▸ **提示文**
--
19日午前、東京都内の病院で死去した俳優原田芳雄さん(71)が、03年7月13日の日刊スポーツ「日曜日のヒーロー」に登場しています。当時の紙面を復刻版で再録します。■若手俳優との演技の応酬を楽しむ

 俳優として35年以上のキャリアを持つが、19日公開の映画「ナイン・ソウルズ」(豊田利晃監督)で、運命的な出会いがあった。かつて兄のように慕われた松田優作さん(享年39)の長男で俳優の松田龍平(20)と初めて共演した。もちろん龍平のことは幼いころから知っていた。亡き親友の忘れ形見。何かを感じずにはいられなかった。

 「こういう日が来たんだなあと。龍平が、4年前に『御法度』でデビューして、その年の映画賞の表彰で、同じステージに立ったことがありました。あいつは隅っこの方にいてね。感慨があったね。それがこうして同じカメラの前で一緒にやるなんて、ないことはないと思っていたけど、こんなにすぐにそれが来るなんて思わなかった。やはり運命を感じるね」。

 映画は脱獄した9人の男が、互いに反目しながらも行動を共にするうちに仲間意識が芽生え、やがてそれぞれの思いをかなえようと必死にもがいていく姿を描いている。原田は息子殺しの父親。龍平は父親殺し。合わせ鏡のような関係だ。田んぼで泥まみれになりながら、取っ組み合いするシーンも登場する。全身真っ黒になった2人が、こん棒を持って追いかけ合い、殴る、そして蹴り上げる。

 「バカでしょ、俳優って(笑い)。それにしてもひどいことさせるよねえ、映画って(笑い)」。
--
▸ **データ項目**
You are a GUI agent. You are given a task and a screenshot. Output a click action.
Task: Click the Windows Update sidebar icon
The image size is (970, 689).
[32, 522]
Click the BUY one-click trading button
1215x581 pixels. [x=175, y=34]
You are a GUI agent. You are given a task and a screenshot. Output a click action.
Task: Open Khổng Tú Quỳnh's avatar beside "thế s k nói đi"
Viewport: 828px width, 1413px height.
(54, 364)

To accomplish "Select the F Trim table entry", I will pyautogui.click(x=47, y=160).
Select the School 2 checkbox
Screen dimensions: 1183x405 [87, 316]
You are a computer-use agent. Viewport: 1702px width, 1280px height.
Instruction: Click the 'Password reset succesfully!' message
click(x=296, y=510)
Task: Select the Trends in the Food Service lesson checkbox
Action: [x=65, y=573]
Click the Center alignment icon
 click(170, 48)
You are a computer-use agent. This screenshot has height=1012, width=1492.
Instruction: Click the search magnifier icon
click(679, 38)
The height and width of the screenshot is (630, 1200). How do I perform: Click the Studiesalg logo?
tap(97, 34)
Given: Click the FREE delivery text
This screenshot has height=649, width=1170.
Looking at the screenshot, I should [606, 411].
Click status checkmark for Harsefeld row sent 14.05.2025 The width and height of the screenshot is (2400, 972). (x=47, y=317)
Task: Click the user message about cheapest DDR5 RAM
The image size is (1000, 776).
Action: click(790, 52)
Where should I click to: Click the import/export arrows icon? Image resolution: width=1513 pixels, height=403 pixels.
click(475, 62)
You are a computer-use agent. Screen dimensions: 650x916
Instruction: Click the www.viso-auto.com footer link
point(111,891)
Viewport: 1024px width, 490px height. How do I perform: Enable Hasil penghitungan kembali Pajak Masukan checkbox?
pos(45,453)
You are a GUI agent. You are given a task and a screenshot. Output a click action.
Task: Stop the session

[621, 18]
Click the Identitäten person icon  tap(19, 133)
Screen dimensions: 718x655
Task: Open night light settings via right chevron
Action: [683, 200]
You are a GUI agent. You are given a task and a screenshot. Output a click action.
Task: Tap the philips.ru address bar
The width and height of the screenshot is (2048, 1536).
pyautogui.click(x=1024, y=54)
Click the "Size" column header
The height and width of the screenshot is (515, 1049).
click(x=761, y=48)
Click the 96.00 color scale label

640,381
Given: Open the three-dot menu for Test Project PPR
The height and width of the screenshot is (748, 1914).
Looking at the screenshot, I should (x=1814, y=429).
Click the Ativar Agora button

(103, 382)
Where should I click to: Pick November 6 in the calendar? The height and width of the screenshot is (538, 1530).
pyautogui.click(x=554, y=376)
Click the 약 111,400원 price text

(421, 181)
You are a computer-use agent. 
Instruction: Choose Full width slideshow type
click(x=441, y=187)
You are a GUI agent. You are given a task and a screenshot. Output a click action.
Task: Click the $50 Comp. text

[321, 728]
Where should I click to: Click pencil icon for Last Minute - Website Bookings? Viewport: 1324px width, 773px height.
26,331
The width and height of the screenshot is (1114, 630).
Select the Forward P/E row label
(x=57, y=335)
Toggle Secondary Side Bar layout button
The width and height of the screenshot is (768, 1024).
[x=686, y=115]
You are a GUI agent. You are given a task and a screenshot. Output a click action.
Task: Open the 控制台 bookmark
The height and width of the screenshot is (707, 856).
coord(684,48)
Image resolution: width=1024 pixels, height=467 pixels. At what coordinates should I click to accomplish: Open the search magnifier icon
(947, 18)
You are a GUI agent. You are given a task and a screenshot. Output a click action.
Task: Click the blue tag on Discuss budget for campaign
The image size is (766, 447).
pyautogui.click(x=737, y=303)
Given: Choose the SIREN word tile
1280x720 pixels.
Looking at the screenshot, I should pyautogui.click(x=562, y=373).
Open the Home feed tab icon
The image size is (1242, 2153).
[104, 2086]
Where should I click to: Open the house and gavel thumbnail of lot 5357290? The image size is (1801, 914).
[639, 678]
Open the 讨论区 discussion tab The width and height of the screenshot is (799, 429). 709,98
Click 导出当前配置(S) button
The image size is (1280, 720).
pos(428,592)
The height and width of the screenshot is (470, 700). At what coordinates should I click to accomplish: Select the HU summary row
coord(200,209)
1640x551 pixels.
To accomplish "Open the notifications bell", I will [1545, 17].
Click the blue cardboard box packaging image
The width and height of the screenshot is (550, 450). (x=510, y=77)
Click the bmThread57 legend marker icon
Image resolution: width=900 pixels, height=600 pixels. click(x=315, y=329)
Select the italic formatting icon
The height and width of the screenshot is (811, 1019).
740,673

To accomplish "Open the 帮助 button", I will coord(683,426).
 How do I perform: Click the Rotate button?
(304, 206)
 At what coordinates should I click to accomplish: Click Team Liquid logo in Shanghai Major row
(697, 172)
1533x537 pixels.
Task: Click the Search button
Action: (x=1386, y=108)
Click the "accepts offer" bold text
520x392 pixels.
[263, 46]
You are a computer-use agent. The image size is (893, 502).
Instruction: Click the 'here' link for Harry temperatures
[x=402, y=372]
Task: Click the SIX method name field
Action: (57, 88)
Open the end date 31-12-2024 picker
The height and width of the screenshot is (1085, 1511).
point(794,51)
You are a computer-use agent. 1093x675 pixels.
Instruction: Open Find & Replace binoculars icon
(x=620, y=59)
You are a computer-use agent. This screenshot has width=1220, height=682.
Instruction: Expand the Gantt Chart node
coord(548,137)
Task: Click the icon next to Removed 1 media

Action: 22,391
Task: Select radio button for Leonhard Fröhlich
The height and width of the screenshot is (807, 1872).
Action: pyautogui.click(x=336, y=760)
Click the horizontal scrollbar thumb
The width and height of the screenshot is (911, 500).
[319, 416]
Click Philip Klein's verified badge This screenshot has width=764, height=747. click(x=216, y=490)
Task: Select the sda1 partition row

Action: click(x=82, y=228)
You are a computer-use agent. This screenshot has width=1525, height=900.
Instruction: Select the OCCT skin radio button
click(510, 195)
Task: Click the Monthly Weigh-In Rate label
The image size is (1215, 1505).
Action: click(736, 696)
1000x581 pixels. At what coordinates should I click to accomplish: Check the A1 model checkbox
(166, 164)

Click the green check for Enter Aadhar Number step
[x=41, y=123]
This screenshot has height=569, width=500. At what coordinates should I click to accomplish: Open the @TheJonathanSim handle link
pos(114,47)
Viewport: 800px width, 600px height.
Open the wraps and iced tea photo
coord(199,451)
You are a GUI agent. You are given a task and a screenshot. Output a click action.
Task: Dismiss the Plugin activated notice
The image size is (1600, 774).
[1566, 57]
--
▸ **課題の詳細**
原田芳雄さんの記事の「19日午前、東京都内の病院で」から「た。やはり運命を感じるね」。」までを、一字も変えずに全部書き写せ。 項目は参照しなくてよい。

▸ **問題の解答**
19日午前、東京都内の病院で死去した俳優原田芳雄さん(71)が、03年7月13日の日刊スポーツ「日曜日のヒーロー」に登場しています。当時の紙面を復刻版で再録します。■若手俳優との演技の応酬を楽しむ

 俳優として35年以上のキャリアを持つが、19日公開の映画「ナイン・ソウルズ」(豊田利晃監督)で、運命的な出会いがあった。かつて兄のように慕われた松田優作さん(享年39)の長男で俳優の松田龍平(20)と初めて共演した。もちろん龍平のことは幼いころから知っていた。亡き親友の忘れ形見。何かを感じずにはいられなかった。

 「こういう日が来たんだなあと。龍平が、4年前に『御法度』でデビューして、その年の映画賞の表彰で、同じステージに立ったことがありました。あいつは隅っこの方にいてね。感慨があったね。それがこうして同じカメラの前で一緒にやるなんて、ないことはないと思っていたけど、こんなにすぐにそれが来るなんて思わなかった。やはり運命を感じるね」。